提示文 –
エキシマレーザ— 誕生40周年を迎え、ますます好調

ルドルフ・ヘルプスト

誕生してからすでに40年。今なおエキシマレーザは比類なき高出力UV / DUV光源として非常に重要ないくつかの応用で、重宝されている。

商用エキシマレーザは40年前、ラムダフィジック社(Lambda Physik、現在の米コヒレント社)によって初めて発表された。その開発者であるベルンド・ステイヤー氏(Bernd Steyer)とダーク・バスティング氏(Dirk Basting)はともに化学者で、光化学と色素レーザ励起用の光源を開発することを主な目的としていた。ラムダフィジック社は、エキシマレーザを市場に投入すると同時に、この強力な短波長紫外線(UV:ultraviolet)光源を他の用途にも適用できないか検討し始めた。
 エキシマレーザの当初の用途の多くは、すでに現在は使われなくなっているものもあるが、その後進化して活用されているものも多い。私たちの日常生活にエキシマレーザほどインパクトを与えたレーザ技術はほかに存在しないと言っても過言ではない。レーシック(LASIK:laser-assisted in situ keratomileusis)、フォトリソグラフィ、ディスプレイ製造は、エキシマレーザ特有の三大用途で、今も変わらず活躍し続けている。

情報 –
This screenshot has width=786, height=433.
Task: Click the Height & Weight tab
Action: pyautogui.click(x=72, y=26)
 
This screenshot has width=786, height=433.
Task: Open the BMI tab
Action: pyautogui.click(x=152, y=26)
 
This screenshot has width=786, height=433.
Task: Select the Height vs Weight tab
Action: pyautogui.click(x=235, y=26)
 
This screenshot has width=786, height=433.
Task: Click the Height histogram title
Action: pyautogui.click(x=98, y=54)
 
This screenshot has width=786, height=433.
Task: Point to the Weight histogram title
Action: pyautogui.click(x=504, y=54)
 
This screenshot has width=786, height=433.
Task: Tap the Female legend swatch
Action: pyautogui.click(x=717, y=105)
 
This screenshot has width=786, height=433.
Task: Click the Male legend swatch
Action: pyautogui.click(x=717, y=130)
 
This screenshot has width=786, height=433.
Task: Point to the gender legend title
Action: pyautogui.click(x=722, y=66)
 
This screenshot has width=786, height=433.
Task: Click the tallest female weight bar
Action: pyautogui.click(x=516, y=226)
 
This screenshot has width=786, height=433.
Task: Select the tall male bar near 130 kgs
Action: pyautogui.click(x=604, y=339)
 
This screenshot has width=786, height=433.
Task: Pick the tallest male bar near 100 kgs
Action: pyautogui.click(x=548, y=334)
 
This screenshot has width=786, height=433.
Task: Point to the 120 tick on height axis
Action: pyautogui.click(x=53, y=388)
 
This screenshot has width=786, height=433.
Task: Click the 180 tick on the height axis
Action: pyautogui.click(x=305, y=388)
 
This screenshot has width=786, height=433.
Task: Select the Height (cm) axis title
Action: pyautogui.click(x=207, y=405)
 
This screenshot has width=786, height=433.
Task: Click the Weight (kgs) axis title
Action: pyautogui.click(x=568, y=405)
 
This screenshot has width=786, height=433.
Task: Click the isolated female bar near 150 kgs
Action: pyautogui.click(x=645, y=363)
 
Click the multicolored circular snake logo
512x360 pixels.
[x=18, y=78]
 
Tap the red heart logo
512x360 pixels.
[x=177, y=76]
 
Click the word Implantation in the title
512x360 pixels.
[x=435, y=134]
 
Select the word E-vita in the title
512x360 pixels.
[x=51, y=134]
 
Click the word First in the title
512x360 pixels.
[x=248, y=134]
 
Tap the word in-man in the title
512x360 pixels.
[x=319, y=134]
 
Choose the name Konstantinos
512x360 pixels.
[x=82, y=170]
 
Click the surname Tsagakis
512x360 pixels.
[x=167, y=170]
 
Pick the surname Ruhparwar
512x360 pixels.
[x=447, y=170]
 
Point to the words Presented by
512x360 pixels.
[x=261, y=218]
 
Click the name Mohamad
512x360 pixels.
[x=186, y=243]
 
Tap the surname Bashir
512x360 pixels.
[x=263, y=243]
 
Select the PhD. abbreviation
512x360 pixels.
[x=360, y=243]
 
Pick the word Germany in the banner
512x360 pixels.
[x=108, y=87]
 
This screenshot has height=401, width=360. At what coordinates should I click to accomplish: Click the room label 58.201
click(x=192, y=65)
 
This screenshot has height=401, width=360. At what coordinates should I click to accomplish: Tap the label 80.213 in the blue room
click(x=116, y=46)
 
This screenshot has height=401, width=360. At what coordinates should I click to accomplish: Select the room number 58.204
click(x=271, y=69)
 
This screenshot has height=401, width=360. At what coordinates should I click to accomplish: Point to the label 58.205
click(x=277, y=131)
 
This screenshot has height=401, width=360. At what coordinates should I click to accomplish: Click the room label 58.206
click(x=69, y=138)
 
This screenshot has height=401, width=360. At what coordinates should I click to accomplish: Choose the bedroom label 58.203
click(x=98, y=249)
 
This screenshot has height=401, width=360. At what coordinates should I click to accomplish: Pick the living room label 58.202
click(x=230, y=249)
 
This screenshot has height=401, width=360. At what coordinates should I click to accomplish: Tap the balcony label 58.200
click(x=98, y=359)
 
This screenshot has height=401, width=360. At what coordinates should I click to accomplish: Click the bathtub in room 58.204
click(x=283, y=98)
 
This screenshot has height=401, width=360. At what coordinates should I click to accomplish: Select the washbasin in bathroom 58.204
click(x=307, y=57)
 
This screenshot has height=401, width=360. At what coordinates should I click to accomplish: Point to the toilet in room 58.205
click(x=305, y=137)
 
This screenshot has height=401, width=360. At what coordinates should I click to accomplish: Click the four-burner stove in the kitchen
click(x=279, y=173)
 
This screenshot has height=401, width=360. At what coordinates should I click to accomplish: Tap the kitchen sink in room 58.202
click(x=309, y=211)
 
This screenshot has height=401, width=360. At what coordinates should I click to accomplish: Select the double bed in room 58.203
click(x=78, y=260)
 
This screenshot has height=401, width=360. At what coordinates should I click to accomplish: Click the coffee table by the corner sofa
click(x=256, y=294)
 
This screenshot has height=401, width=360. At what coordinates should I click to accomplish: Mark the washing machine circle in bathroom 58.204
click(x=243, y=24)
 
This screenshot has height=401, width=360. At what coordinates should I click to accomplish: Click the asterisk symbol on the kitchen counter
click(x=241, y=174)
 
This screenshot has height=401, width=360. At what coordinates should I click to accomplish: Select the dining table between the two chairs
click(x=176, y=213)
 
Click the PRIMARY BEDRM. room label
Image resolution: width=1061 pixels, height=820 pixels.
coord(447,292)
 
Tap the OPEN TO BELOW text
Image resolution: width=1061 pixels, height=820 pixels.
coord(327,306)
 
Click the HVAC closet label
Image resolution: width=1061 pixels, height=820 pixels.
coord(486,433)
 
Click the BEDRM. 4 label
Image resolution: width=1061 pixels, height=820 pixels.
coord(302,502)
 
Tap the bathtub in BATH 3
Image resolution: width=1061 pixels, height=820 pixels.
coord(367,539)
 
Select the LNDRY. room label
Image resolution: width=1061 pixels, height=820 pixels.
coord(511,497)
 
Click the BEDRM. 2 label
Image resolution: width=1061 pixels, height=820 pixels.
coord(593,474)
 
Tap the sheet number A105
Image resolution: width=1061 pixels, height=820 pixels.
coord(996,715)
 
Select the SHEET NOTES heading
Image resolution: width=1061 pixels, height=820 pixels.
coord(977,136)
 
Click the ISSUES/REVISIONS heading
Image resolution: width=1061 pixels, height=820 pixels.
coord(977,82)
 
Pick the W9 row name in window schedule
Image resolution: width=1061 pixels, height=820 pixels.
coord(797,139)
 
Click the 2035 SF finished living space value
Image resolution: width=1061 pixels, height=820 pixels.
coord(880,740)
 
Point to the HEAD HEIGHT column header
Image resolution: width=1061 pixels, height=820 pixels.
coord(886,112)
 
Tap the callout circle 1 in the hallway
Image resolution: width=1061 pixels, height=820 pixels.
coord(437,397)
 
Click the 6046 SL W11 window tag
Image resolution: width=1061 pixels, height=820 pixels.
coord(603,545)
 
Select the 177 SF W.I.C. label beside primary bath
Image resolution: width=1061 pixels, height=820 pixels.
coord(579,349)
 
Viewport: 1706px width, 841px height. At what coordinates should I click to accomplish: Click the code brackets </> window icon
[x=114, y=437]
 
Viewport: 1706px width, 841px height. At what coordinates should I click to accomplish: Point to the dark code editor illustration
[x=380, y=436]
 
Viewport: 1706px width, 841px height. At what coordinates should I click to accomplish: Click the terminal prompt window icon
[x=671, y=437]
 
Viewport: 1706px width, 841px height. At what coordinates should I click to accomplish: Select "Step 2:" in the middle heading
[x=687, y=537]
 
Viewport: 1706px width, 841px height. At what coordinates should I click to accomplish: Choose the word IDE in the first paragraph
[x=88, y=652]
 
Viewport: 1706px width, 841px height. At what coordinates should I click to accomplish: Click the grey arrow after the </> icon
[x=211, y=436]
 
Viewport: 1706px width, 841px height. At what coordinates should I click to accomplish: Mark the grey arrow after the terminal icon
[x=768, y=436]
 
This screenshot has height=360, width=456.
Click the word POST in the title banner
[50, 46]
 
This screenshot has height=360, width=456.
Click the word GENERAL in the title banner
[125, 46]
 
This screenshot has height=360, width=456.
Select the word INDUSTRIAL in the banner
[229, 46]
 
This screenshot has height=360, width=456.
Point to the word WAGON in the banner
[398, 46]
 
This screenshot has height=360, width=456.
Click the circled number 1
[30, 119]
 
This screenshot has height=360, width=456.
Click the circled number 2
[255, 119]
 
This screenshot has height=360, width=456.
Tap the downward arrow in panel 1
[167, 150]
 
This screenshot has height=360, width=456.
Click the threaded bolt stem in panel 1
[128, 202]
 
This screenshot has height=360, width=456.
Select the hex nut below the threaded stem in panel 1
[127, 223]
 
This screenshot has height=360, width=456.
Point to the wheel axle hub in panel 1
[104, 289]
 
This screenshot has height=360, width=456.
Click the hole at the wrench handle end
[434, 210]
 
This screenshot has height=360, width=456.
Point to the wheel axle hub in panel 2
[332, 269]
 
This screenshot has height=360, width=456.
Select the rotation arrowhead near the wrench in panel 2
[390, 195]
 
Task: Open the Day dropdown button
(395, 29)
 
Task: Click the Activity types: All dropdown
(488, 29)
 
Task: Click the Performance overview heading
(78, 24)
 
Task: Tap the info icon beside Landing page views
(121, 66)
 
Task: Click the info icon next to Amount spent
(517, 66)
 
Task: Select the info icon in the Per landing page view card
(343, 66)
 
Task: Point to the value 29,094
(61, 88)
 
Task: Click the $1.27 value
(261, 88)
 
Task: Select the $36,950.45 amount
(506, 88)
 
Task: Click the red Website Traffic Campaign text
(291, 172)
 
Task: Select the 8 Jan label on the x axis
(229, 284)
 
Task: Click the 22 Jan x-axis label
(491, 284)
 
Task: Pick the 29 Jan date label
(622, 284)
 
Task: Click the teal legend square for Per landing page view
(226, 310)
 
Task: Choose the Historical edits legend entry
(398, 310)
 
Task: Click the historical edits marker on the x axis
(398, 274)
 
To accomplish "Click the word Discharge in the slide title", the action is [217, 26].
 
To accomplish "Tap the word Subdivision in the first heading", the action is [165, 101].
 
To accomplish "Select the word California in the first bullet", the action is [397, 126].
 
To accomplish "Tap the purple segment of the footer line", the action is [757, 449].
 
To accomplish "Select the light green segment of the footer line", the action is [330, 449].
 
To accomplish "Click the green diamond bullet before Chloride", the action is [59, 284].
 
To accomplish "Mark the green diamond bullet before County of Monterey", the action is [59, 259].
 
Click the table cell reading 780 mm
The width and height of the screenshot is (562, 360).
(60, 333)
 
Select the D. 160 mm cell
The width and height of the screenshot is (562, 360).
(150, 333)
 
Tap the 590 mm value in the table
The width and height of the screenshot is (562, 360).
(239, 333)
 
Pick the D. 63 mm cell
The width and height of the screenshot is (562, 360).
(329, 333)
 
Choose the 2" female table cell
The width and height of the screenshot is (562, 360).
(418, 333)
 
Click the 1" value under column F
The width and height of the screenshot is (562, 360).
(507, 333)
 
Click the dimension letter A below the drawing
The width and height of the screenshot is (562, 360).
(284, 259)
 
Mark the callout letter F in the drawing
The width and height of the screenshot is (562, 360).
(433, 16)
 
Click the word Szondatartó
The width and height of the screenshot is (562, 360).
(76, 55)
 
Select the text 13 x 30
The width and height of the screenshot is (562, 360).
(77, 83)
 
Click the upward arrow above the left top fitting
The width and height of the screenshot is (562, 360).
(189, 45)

課題内容 –
次の1.〜3.がそれぞれ提示文の内容と一致するかを「はい」か「いいえ」で答え、判断の決め手となる提示文の語句をそのまま引用してください。
1. 商用エキシマレーザを初めて発表したのはラムダフィジック社である。
2. エキシマレーザの開発者二人はともに物理学者だった。
3. エキシマレーザの当初の用途は、現在もすべて使われている。

問題の解答 –
1. はい:「商用エキシマレーザは40年前、ラムダフィジック社(Lambda Physik、現在の米コヒレント社)によって初めて発表された」
2. いいえ:「ともに化学者で」
3. いいえ:「すでに現在は使われなくなっているものもある」